Problem to solve ->
Exact duplicates of all entries are needed.
- Opening Delimiter -
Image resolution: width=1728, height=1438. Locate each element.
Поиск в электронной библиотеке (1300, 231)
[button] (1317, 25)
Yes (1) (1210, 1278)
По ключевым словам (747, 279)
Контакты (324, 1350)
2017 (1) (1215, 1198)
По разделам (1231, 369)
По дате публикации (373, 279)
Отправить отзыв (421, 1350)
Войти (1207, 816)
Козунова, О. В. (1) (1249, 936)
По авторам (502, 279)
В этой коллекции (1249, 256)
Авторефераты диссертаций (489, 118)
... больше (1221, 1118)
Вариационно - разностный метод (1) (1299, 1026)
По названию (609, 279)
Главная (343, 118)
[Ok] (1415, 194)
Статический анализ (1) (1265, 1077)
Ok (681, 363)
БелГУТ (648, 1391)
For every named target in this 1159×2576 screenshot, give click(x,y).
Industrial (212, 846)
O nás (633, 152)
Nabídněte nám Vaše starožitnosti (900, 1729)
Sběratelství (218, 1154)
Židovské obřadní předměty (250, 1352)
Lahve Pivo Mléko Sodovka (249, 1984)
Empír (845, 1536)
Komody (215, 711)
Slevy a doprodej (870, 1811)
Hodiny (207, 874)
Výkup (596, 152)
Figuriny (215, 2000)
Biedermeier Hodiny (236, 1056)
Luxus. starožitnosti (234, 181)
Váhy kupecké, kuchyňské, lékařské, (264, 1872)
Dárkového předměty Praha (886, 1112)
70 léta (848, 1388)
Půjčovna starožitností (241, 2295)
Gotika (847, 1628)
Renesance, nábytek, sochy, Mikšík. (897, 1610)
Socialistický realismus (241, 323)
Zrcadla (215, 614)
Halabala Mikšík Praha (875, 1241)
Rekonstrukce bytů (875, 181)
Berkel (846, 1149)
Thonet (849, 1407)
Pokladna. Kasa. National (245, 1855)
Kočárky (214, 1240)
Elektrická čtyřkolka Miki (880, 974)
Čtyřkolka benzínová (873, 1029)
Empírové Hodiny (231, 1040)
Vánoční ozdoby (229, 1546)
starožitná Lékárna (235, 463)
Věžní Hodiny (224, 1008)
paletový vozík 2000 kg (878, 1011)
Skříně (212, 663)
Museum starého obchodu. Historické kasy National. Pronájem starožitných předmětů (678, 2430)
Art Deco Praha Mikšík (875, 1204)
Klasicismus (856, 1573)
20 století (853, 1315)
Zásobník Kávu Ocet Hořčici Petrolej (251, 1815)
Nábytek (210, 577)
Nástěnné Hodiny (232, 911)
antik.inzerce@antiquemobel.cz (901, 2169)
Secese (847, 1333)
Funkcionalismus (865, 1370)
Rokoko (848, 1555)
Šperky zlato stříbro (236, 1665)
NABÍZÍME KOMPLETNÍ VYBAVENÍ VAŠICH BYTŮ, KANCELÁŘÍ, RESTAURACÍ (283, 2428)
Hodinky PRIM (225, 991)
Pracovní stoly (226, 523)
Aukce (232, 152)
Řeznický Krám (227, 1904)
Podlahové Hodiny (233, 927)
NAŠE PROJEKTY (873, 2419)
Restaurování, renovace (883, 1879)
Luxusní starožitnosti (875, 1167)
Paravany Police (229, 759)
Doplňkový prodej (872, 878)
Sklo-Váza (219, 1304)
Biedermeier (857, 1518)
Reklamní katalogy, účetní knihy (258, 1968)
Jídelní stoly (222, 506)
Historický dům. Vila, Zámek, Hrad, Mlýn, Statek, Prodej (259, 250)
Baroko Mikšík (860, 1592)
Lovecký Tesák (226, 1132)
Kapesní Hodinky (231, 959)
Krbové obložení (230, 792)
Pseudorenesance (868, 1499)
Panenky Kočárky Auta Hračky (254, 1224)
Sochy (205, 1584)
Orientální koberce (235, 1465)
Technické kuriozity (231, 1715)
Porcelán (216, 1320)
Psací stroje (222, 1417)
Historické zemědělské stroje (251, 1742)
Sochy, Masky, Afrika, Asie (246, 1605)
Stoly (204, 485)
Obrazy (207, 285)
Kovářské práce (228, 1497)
- Closing Delimiter -
Task response ->
Image resolution: width=1728, height=1438. Locate each element.
Поиск в электронной библиотеке (1300, 231)
[button] (1317, 25)
Yes (1) (1210, 1278)
По ключевым словам (747, 279)
Контакты (324, 1350)
2017 (1) (1215, 1198)
По разделам (1231, 369)
По дате публикации (373, 279)
Отправить отзыв (421, 1350)
Войти (1207, 816)
Козунова, О. В. (1) (1249, 936)
По авторам (502, 279)
В этой коллекции (1249, 256)
Авторефераты диссертаций (489, 118)
... больше (1221, 1118)
Вариационно - разностный метод (1) (1299, 1026)
По названию (609, 279)
Главная (343, 118)
[Ok] (1415, 194)
Статический анализ (1) (1265, 1077)
Ok (681, 363)
БелГУТ (648, 1391)
For every named target in this 1159×2576 screenshot, give click(x,y).
Industrial (212, 846)
O nás (633, 152)
Nabídněte nám Vaše starožitnosti (900, 1729)
Sběratelství (218, 1154)
Židovské obřadní předměty (250, 1352)
Lahve Pivo Mléko Sodovka (249, 1984)
Empír (845, 1536)
Komody (215, 711)
Slevy a doprodej (870, 1811)
Hodiny (207, 874)
Výkup (596, 152)
Figuriny (215, 2000)
Biedermeier Hodiny (236, 1056)
Luxus. starožitnosti (234, 181)
Váhy kupecké, kuchyňské, lékařské, (264, 1872)
Dárkového předměty Praha (886, 1112)
70 léta (848, 1388)
Půjčovna starožitností (241, 2295)
Gotika (847, 1628)
Renesance, nábytek, sochy, Mikšík. (897, 1610)
Socialistický realismus (241, 323)
Zrcadla (215, 614)
Halabala Mikšík Praha (875, 1241)
Rekonstrukce bytů (875, 181)
Berkel (846, 1149)
Thonet (849, 1407)
Pokladna. Kasa. National (245, 1855)
Kočárky (214, 1240)
Elektrická čtyřkolka Miki (880, 974)
Čtyřkolka benzínová (873, 1029)
Empírové Hodiny (231, 1040)
Vánoční ozdoby (229, 1546)
starožitná Lékárna (235, 463)
Věžní Hodiny (224, 1008)
paletový vozík 2000 kg (878, 1011)
Skříně (212, 663)
Museum starého obchodu. Historické kasy National. Pronájem starožitných předmětů (678, 2430)
Art Deco Praha Mikšík (875, 1204)
Klasicismus (856, 1573)
20 století (853, 1315)
Zásobník Kávu Ocet Hořčici Petrolej (251, 1815)
Nábytek (210, 577)
Nástěnné Hodiny (232, 911)
antik.inzerce@antiquemobel.cz (901, 2169)
Secese (847, 1333)
Funkcionalismus (865, 1370)
Rokoko (848, 1555)
Šperky zlato stříbro (236, 1665)
NABÍZÍME KOMPLETNÍ VYBAVENÍ VAŠICH BYTŮ, KANCELÁŘÍ, RESTAURACÍ (283, 2428)
Hodinky PRIM (225, 991)
Pracovní stoly (226, 523)
Aukce (232, 152)
Řeznický Krám (227, 1904)
Podlahové Hodiny (233, 927)
NAŠE PROJEKTY (873, 2419)
Restaurování, renovace (883, 1879)
Luxusní starožitnosti (875, 1167)
Paravany Police (229, 759)
Doplňkový prodej (872, 878)
Sklo-Váza (219, 1304)
Biedermeier (857, 1518)
Reklamní katalogy, účetní knihy (258, 1968)
Jídelní stoly (222, 506)
Historický dům. Vila, Zámek, Hrad, Mlýn, Statek, Prodej (259, 250)
Baroko Mikšík (860, 1592)
Lovecký Tesák (226, 1132)
Kapesní Hodinky (231, 959)
Krbové obložení (230, 792)
Pseudorenesance (868, 1499)
Panenky Kočárky Auta Hračky (254, 1224)
Sochy (205, 1584)
Orientální koberce (235, 1465)
Technické kuriozity (231, 1715)
Porcelán (216, 1320)
Psací stroje (222, 1417)
Historické zemědělské stroje (251, 1742)
Sochy, Masky, Afrika, Asie (246, 1605)
Stoly (204, 485)
Obrazy (207, 285)
Kovářské práce (228, 1497)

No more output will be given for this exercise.